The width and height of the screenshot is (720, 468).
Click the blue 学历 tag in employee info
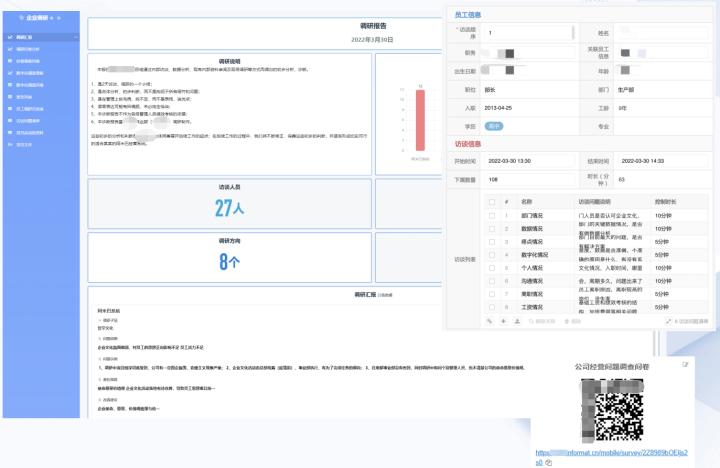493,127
---
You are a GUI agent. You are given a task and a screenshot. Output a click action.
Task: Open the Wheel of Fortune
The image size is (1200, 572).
---
● Problem to solve
Your answer should consist only of the lines above between the line holding "Task: Open the Wheel of Fortune" and the line holding "The image size is (1200, 572).", inclusive, each transcribed exactly.

● Task output
Task: Open the Wheel of Fortune
The image size is (1200, 572).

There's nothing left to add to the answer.